Enabling MFA on the root account

In order to avoid any kind of issues, the first thing we need to do once we sign up is enable MFA. In case you haven't seen or heard of this before, MFA is a security system that requires more than one method of authentication from independent categories of credentials. These are used to verify the user's identity in order to log in. In practice, once enabled, you will need the password previously set when you signed up in order to login. However, you will also need another code provided from a different source. That second source can be provided through a physical device such as the SafeNet IDProve, which is available at http://amzn.to/2u4K1rR, through an SMS on your phone, or through an application installed on your smartphone.
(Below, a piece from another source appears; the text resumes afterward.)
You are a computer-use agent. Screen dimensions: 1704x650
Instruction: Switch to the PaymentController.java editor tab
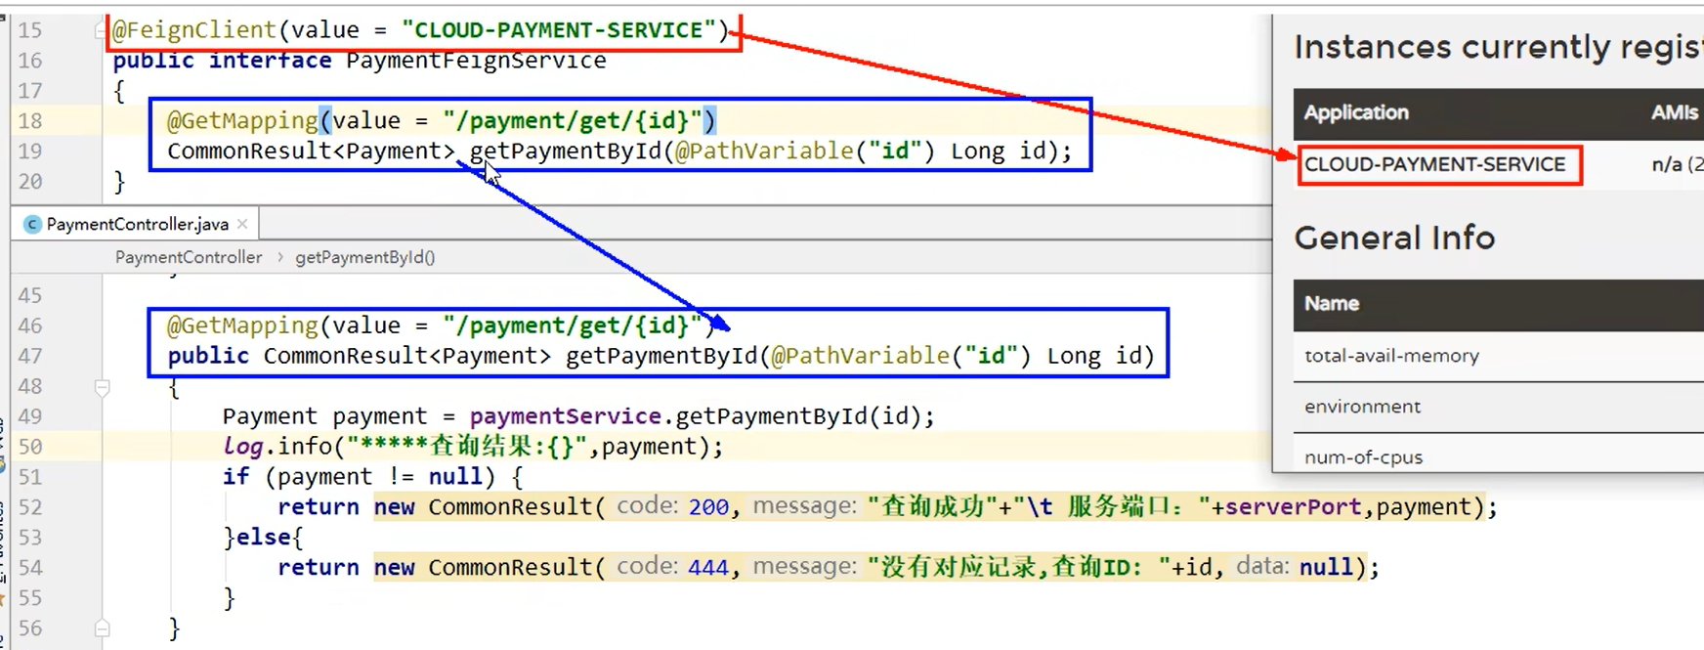[x=137, y=225]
We will use the third option—an application installed on your smartphone, which is completely free:

1. Go to your App Store, Google Play Store, or App Marketplace and install an application called Google Authenticator (or any other equivalent, such as Authy).
2. In the AWS Management Console, open the My Security Credentials page in the top-right corner:

3. If prompted to create and use AWS Identity and Access Management (IAM), users with limited permissions, click on the Continue to Security Credentials button. We will explore the IAM system in Chapter 3, Treating Your Infrastructure as Code. Expand the Multi-factor authentication (MFA) section on the page.
4. Pick virtual MFA and follow the instructions to sync Google authentication with your root account (note that the scan QR code option is the easiest one to pair the device).

From this point on, you will need your password and the token displayed on the MFA application in order to log in as root in the AWS console.

As we have seen earlier, the root account usage should be limited to a bare minimum. So, in order to create virtual servers, configure services, and so on, we will rely on the IAM service which will let us have granular control over permissions for each user.